*Text for analysis*.
========================================================================

There is much we have yet to learn about a complaint filed in August by an anonymous whistleblower. But the gist of the allegation, submitted to the intelligence community’s inspector general, apparently goes like this:

The Trump administration, including the president himself, put the squeeze on the president of Ukraine, Volodymyr Zelensky, to investigate the business dealings of a son of former Vice President Joe Biden, who is a Democratic candidate for president. If Ukraine did not go after the Bidens, Zelensky had every reason to fear, the White House would block $250 million in military assistance that Congress had approved.

And, in fact, the White House already had put a hold on the military assistance at the time Trump urged Zelensky eight times, in a phone call on July 25, to investigate Biden’s son. The administration did not release the aid until Sept. 12 — the day after a House committee asked for information about the whistleblower complaint.

The president’s defense, put forth on Friday, is that it “doesn’t matter” what he said to anybody in Ukraine and, gee, “someone ought to look into Joe Biden.”

To which all American patriots should reply: Yes, Mr. President, it does matter. You took an oath to do what’s best for your country, not for your reelection.

If there is legitimate dirt to be found on the Bidens, Trump is free to chase it down, though the current accusations involving Hunter Biden’s work for a Ukrainian gas company look more like Fox News hocus-pocus. But the president cannot be allowed to make our nation’s foreign policy an arm of his reelection campaign.

Three House committees are demanding to see the whistleblower’s complaint, which they contend is their right under the law. The White House is blocking the demands, claiming the president’s communications are subject to executive privilege.

We don’t know who’s right on the law. But legal technicalities aside, there must be a way for Congress to have oversight over commitments the president might have made to a foreign power. What promise or threat, according to the whistleblower, did Trump make to Ukraine?

If Trump did not abuse the powers of his office to go after a political opponent, he should have nothing to hide. A transcript of his phone call with Zelensky should be made public, and Congress should be given the whistleblower’s full complaint.

A miserably unethical presidency grows worse by the day.

========================================================================

*Data to examine*.

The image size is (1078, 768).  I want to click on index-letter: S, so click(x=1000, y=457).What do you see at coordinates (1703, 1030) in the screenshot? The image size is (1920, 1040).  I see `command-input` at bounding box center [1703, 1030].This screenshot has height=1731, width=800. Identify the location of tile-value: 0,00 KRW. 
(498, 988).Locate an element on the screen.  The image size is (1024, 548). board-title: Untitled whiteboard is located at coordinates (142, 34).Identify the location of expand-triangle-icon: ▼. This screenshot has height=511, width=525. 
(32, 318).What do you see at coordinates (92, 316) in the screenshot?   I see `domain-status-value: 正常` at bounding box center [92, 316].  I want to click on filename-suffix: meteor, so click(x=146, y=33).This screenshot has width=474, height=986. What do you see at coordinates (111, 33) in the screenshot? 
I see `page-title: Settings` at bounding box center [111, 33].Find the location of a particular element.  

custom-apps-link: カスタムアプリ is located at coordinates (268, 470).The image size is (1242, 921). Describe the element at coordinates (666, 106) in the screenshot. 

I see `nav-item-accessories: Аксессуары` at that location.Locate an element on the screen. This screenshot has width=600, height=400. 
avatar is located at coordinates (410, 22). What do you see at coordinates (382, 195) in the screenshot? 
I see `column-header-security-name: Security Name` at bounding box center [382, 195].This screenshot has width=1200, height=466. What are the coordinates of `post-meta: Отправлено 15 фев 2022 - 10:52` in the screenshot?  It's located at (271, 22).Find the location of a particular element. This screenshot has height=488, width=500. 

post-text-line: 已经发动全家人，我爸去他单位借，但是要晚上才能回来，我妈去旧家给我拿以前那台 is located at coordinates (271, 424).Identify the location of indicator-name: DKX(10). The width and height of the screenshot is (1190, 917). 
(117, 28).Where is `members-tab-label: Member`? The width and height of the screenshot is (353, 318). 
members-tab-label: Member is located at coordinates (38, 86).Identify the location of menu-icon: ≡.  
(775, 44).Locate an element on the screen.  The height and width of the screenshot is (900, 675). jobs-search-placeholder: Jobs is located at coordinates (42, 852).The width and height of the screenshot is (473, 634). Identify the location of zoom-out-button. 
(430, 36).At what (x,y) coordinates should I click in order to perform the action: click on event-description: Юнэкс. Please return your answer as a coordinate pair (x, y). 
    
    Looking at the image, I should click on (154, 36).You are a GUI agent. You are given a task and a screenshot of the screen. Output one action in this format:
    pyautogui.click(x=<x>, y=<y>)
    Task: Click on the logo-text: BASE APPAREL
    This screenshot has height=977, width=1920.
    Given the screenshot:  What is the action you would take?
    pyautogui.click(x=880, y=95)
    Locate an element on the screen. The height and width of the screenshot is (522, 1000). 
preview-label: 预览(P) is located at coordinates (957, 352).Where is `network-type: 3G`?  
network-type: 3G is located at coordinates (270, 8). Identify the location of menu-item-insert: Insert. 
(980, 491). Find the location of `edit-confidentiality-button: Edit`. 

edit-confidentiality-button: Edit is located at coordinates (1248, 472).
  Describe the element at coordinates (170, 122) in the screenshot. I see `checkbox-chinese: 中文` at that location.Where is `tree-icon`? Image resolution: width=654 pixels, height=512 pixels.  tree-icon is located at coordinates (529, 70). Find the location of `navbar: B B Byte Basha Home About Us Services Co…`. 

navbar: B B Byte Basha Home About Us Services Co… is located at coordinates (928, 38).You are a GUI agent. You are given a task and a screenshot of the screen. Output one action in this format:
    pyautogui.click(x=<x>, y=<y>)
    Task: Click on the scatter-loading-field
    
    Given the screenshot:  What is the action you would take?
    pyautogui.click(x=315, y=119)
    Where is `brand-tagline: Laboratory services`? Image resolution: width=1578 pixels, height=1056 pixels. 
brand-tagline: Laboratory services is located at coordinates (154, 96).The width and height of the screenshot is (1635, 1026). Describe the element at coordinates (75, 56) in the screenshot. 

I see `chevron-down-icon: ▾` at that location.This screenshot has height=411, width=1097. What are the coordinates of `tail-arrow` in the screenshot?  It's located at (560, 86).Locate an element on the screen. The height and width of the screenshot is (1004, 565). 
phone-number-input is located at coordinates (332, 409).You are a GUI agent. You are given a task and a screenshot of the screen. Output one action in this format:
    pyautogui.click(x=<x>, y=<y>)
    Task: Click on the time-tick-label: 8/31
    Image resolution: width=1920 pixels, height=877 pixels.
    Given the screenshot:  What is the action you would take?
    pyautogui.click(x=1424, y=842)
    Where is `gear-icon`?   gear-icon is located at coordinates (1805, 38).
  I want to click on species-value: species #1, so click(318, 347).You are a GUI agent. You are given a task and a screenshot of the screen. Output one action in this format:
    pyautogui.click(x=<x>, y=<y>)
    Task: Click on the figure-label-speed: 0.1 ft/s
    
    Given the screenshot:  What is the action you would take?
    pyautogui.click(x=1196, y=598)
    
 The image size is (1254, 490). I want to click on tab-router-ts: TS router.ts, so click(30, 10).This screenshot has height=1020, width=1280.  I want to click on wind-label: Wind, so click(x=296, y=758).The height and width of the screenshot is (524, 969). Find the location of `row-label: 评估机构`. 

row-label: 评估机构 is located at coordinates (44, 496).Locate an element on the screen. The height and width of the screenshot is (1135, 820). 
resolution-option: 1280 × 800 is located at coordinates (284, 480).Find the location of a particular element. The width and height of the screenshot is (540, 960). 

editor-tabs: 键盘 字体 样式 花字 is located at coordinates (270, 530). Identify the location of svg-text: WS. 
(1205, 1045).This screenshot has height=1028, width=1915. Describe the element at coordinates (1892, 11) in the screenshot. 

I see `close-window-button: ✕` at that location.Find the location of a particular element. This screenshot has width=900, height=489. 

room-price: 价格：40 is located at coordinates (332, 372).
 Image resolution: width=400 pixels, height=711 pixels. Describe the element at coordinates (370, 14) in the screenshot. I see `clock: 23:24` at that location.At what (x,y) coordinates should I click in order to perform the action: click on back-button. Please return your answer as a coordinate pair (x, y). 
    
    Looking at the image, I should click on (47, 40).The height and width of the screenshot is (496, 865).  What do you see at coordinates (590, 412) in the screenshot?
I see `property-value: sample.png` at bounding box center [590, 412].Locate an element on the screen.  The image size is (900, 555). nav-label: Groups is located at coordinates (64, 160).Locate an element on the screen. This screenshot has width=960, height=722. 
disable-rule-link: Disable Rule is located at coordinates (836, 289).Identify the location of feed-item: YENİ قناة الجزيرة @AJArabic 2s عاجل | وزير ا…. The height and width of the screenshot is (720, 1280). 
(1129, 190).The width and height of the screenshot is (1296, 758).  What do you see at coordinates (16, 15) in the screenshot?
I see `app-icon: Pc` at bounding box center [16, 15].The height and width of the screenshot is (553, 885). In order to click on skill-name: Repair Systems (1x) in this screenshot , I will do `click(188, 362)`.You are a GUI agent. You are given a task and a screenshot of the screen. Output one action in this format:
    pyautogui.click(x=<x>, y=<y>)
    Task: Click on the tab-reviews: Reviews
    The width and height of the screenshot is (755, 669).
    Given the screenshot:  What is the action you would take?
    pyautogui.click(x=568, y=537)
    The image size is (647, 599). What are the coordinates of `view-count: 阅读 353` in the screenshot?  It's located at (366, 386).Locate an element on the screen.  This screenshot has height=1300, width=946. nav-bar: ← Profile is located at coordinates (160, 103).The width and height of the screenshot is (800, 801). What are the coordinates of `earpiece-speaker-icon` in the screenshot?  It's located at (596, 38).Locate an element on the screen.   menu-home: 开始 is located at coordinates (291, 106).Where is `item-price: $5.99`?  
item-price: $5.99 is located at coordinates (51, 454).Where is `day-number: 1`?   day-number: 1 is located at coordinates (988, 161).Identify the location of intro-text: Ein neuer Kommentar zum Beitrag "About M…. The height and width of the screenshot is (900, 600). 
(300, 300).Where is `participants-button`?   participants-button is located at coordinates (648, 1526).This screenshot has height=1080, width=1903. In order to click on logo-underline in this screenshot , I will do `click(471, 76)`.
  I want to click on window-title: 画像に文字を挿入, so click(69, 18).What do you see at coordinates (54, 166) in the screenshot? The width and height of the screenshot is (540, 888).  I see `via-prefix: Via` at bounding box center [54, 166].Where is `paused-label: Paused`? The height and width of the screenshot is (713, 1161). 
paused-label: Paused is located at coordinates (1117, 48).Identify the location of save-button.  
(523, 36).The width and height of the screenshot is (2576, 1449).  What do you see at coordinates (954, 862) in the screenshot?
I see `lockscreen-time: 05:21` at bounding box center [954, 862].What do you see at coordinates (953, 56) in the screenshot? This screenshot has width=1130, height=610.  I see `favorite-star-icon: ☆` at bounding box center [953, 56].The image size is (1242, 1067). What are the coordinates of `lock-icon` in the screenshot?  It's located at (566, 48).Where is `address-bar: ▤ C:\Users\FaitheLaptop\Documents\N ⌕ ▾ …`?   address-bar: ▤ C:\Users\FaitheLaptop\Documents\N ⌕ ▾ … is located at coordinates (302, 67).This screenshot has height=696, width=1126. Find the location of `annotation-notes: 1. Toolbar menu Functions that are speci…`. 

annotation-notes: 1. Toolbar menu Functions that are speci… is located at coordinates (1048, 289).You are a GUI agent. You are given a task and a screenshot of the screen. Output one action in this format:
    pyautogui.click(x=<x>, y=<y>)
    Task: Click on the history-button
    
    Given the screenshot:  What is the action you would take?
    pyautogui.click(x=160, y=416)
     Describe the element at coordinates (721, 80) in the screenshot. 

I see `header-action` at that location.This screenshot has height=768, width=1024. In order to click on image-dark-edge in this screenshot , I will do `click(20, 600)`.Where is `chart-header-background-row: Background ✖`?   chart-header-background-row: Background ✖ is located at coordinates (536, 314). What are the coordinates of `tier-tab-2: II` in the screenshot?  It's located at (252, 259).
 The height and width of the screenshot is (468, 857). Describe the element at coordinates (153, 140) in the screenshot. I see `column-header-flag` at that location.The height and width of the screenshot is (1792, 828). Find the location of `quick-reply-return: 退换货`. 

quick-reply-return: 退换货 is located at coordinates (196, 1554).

========================================================================

*Work instructions*.
Could you write out everything from "And, in fact, the" down to "for your reelection." in the text above on the Ukraine whistleblower complaint, word for word?

*Completed exercise*.
And, in fact, the White House already had put a hold on the military assistance at the time Trump urged Zelensky eight times, in a phone call on July 25, to investigate Biden’s son. The administration did not release the aid until Sept. 12 — the day after a House committee asked for information about the whistleblower complaint.

The president’s defense, put forth on Friday, is that it “doesn’t matter” what he said to anybody in Ukraine and, gee, “someone ought to look into Joe Biden.”

To which all American patriots should reply: Yes, Mr. President, it does matter. You took an oath to do what’s best for your country, not for your reelection.